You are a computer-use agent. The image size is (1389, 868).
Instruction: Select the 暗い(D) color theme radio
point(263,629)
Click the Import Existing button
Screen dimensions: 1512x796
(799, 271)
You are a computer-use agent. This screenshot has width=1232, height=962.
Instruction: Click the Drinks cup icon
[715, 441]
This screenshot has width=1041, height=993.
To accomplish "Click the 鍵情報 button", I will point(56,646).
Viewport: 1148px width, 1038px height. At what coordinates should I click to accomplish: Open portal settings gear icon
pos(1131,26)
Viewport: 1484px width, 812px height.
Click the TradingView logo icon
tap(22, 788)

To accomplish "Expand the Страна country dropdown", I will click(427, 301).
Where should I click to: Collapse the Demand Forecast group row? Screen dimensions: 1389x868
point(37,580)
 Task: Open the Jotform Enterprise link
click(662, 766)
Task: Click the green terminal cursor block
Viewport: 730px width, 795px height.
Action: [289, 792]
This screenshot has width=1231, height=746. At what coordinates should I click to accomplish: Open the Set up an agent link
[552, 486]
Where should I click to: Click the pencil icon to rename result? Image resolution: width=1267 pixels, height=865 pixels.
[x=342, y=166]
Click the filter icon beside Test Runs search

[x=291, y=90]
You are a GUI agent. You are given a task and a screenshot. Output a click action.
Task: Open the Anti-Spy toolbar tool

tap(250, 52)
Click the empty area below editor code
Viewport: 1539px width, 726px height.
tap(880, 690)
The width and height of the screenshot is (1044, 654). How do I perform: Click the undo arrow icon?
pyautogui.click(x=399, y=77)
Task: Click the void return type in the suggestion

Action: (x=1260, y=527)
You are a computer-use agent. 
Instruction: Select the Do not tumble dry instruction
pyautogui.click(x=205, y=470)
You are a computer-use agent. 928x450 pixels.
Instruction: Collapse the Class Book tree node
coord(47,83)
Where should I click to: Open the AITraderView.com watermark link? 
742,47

--------

» WHAT NEEDS TO BE DONE: Please format the listing above as a numbered list, one line per item, with the blank lines left out.

» WRITTEN RESPONSE:
1. You are a computer-use agent. The image size is (1389, 868).
2. Instruction: Select the 暗い(D) color theme radio
3. point(263,629)
4. Click the Import Existing button
5. Screen dimensions: 1512x796
6. (799, 271)
7. You are a computer-use agent. This screenshot has width=1232, height=962.
8. Instruction: Click the Drinks cup icon
9. [715, 441]
10. This screenshot has width=1041, height=993.
11. To accomplish "Click the 鍵情報 button", I will point(56,646).
12. Viewport: 1148px width, 1038px height. At what coordinates should I click to accomplish: Open portal settings gear icon
13. pos(1131,26)
14. Viewport: 1484px width, 812px height.
15. Click the TradingView logo icon
16. tap(22, 788)
17. To accomplish "Expand the Страна country dropdown", I will click(427, 301).
18. Where should I click to: Collapse the Demand Forecast group row? Screen dimensions: 1389x868
19. point(37,580)
20.  Task: Open the Jotform Enterprise link
21. click(662, 766)
22. Task: Click the green terminal cursor block
23. Viewport: 730px width, 795px height.
24. Action: [289, 792]
25. This screenshot has width=1231, height=746. At what coordinates should I click to accomplish: Open the Set up an agent link
26. [552, 486]
27. Where should I click to: Click the pencil icon to rename result? Image resolution: width=1267 pixels, height=865 pixels.
28. [x=342, y=166]
29. Click the filter icon beside Test Runs search
30. [x=291, y=90]
31. You are a GUI agent. You are given a task and a screenshot. Output a click action.
32. Task: Open the Anti-Spy toolbar tool
33. tap(250, 52)
34. Click the empty area below editor code
35. Viewport: 1539px width, 726px height.
36. tap(880, 690)
37. The width and height of the screenshot is (1044, 654). How do I perform: Click the undo arrow icon?
38. pyautogui.click(x=399, y=77)
39. Task: Click the void return type in the suggestion
40. Action: (x=1260, y=527)
41. You are a computer-use agent. 
42. Instruction: Select the Do not tumble dry instruction
43. pyautogui.click(x=205, y=470)
44. You are a computer-use agent. 928x450 pixels.
45. Instruction: Collapse the Class Book tree node
46. coord(47,83)
47. Where should I click to: Open the AITraderView.com watermark link? 
48. 742,47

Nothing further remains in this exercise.